##### Records supplied
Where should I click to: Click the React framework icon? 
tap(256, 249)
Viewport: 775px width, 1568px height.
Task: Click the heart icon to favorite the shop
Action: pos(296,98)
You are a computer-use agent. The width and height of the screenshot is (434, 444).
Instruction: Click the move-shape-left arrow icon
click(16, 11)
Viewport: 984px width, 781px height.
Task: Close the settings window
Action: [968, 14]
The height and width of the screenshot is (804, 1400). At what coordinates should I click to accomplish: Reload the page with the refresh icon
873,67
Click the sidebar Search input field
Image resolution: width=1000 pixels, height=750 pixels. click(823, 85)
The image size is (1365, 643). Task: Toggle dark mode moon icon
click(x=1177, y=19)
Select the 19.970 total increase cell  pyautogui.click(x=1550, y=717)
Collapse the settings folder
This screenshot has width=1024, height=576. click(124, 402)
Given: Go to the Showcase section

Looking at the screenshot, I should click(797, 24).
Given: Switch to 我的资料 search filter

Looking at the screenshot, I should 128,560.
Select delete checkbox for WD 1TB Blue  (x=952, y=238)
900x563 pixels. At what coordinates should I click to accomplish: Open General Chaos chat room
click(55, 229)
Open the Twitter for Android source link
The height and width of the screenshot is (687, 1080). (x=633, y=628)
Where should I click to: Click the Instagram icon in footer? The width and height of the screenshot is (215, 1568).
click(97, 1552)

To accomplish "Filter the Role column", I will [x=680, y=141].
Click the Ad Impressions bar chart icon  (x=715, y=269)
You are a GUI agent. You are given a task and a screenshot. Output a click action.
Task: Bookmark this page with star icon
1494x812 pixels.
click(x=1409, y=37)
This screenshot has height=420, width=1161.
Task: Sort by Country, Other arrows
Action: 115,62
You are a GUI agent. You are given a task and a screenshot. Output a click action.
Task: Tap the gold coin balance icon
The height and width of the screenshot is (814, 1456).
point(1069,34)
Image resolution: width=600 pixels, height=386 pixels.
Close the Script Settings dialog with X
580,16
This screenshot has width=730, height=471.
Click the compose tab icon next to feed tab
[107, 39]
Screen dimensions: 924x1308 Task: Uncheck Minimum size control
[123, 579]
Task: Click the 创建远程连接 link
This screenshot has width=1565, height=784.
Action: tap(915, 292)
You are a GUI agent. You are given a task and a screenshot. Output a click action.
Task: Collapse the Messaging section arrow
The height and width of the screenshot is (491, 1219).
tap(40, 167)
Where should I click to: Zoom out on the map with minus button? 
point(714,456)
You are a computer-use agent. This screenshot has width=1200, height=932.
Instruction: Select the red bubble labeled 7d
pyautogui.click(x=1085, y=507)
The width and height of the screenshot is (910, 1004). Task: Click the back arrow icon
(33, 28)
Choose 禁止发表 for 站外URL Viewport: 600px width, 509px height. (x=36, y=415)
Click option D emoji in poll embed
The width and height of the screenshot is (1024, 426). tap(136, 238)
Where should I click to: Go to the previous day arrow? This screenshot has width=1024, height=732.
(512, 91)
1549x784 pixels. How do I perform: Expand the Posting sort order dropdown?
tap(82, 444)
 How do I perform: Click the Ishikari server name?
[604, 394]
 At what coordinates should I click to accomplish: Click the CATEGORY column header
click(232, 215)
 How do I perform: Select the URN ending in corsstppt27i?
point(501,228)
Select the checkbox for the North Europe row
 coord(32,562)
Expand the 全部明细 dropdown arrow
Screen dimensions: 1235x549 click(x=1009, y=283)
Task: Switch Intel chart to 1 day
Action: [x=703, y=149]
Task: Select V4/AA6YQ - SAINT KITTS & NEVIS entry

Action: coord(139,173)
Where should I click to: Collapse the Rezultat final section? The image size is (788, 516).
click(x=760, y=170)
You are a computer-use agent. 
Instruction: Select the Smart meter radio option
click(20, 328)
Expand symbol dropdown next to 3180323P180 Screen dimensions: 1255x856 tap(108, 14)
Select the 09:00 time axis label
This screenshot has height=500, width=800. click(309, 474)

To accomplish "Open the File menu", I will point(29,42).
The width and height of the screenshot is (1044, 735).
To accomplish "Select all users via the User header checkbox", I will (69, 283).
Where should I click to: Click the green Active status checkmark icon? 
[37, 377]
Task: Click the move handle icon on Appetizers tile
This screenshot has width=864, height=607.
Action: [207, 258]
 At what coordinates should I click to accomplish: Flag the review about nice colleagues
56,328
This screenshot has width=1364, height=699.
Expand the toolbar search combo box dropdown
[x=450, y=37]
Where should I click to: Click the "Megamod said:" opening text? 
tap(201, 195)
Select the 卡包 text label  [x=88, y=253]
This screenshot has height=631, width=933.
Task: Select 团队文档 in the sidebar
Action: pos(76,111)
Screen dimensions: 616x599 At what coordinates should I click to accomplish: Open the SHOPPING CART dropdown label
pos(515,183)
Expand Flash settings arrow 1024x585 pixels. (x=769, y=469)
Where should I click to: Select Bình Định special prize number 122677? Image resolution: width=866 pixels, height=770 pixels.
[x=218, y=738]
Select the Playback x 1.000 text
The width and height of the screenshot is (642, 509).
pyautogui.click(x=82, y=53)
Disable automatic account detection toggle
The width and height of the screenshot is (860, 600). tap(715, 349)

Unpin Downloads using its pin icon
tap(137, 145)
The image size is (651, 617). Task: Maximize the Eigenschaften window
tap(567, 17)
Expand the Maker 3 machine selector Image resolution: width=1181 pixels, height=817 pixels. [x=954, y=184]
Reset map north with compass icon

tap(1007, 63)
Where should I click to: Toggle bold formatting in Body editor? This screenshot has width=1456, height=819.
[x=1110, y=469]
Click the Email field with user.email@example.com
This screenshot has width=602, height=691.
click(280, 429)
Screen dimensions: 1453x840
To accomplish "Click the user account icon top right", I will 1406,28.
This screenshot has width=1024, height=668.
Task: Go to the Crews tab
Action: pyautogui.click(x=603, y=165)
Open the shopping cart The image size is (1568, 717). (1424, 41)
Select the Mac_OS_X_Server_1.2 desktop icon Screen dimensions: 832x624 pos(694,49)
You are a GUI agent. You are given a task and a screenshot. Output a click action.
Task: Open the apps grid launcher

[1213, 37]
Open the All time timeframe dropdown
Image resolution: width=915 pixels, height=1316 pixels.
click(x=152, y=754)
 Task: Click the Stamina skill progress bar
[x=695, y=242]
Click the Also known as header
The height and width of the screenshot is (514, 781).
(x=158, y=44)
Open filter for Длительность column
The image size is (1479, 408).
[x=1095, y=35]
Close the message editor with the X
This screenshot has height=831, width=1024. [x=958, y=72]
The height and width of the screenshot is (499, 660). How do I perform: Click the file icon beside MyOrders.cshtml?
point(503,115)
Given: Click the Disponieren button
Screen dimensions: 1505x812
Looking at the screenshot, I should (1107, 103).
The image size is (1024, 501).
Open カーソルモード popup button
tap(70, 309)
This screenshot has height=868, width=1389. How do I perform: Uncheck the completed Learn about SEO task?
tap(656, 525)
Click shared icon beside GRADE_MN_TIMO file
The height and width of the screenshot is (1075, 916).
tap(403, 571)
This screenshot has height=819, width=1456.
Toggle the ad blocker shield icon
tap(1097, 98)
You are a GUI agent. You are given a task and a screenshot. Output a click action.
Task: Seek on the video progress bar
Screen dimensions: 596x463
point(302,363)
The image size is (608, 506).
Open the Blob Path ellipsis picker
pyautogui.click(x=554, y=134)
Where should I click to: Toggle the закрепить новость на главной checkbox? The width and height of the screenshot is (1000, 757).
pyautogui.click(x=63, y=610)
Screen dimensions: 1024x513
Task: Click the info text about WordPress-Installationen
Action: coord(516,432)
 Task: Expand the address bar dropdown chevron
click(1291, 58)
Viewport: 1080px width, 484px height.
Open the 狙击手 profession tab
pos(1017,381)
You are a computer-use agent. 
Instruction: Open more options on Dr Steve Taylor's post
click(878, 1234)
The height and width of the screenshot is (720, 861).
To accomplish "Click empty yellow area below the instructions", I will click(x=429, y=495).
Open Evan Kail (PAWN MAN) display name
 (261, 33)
##########
[Description of the task]
Everything from the first line of the data through the line containing "Select the 19.970" should be echoed exactly. Add nothing.

[Solution for this problem]
Where should I click to: Click the React framework icon? 
tap(256, 249)
Viewport: 775px width, 1568px height.
Task: Click the heart icon to favorite the shop
Action: pos(296,98)
You are a computer-use agent. The width and height of the screenshot is (434, 444).
Instruction: Click the move-shape-left arrow icon
click(16, 11)
Viewport: 984px width, 781px height.
Task: Close the settings window
Action: [968, 14]
The height and width of the screenshot is (804, 1400). At what coordinates should I click to accomplish: Reload the page with the refresh icon
873,67
Click the sidebar Search input field
Image resolution: width=1000 pixels, height=750 pixels. click(823, 85)
The image size is (1365, 643). Task: Toggle dark mode moon icon
click(x=1177, y=19)
Select the 19.970 total increase cell  pyautogui.click(x=1550, y=717)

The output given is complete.